» **Action item**
Report back the lines in this listing that carry the string "period".

» **Information shown**
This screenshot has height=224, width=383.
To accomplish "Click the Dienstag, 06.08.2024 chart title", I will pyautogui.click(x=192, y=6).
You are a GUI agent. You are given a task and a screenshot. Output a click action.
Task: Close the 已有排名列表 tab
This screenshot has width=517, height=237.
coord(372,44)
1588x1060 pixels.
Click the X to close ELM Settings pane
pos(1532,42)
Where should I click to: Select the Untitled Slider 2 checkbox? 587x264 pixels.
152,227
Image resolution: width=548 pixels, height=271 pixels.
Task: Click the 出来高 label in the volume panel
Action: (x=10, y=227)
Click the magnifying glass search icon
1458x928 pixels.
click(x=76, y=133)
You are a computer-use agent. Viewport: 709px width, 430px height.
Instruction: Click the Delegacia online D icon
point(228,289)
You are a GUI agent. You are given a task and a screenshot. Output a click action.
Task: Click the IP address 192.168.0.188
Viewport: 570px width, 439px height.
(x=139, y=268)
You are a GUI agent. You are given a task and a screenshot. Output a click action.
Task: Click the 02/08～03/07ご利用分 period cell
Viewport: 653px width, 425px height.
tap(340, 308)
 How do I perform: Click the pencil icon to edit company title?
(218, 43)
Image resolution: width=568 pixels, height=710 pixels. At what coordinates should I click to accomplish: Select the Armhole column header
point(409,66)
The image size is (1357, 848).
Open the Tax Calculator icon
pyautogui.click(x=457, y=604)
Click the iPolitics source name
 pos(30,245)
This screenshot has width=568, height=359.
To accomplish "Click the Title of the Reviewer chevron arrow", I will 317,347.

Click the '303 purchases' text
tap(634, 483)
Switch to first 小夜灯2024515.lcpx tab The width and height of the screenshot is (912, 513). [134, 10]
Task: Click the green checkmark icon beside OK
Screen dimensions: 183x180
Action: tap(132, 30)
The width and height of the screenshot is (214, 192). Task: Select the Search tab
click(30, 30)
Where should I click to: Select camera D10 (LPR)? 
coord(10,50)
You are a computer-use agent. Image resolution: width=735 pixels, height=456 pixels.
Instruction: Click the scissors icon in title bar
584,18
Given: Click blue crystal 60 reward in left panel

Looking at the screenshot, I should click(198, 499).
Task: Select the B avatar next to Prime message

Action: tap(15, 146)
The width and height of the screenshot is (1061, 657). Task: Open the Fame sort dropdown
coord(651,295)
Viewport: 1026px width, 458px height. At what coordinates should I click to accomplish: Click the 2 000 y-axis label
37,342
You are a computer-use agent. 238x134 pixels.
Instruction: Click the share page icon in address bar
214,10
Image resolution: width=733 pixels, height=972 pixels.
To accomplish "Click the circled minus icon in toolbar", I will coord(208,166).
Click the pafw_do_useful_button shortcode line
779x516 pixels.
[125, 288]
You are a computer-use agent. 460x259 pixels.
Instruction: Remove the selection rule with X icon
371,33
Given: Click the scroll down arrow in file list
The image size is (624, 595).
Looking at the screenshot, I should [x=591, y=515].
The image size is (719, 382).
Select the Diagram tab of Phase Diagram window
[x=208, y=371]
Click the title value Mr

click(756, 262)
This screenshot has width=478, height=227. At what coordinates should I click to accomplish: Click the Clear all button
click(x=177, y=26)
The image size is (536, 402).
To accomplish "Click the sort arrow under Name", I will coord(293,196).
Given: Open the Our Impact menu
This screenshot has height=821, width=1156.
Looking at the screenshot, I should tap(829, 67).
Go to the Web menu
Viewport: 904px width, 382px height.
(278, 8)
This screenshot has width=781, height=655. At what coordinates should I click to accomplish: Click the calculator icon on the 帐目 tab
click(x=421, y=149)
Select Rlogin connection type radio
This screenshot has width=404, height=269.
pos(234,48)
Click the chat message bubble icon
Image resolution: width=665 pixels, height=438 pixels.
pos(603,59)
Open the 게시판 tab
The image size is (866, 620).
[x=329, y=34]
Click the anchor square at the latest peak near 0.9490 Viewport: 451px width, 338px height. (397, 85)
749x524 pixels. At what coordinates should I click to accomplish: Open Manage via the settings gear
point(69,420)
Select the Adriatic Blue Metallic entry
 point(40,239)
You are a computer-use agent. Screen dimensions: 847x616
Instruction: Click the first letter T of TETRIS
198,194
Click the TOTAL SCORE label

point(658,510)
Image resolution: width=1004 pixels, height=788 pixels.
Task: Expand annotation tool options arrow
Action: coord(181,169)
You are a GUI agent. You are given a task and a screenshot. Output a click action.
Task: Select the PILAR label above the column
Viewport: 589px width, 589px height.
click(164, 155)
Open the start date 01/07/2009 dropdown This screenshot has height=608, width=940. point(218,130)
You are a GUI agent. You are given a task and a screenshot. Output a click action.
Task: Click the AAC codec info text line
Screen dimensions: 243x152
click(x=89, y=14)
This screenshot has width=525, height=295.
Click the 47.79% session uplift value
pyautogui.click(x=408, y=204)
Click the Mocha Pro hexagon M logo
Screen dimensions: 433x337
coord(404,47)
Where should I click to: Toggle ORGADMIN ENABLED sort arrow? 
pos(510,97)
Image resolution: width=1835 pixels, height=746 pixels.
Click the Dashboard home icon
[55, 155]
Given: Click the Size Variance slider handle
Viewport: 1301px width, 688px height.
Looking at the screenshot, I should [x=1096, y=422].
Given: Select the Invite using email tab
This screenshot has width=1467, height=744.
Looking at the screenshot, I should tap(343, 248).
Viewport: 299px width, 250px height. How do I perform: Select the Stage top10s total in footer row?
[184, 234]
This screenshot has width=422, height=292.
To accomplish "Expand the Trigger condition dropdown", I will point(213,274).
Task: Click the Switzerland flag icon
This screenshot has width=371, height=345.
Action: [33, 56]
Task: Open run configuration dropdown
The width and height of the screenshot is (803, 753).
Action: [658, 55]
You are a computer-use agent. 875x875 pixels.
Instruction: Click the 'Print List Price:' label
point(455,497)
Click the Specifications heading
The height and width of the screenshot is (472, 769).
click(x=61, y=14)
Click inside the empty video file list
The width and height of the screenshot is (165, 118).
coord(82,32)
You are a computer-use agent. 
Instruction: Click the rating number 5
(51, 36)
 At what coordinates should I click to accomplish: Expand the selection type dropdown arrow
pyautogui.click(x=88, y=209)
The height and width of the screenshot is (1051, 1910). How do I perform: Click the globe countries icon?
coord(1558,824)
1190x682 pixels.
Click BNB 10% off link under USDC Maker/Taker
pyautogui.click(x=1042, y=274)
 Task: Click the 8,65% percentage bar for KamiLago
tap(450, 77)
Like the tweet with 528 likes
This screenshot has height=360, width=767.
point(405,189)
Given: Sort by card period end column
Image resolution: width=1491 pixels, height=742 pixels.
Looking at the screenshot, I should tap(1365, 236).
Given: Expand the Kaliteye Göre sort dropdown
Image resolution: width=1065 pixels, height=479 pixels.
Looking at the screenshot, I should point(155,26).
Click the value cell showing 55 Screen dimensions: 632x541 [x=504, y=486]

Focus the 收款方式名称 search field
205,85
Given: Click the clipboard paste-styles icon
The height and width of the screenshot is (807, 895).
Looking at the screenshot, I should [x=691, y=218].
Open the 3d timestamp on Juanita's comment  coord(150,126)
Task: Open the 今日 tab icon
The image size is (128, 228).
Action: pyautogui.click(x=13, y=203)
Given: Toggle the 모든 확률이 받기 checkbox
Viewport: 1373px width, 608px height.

» **Response for this exercise**
Task: Click the 02/08～03/07ご利用分 period cell
Given: Sort by card period end column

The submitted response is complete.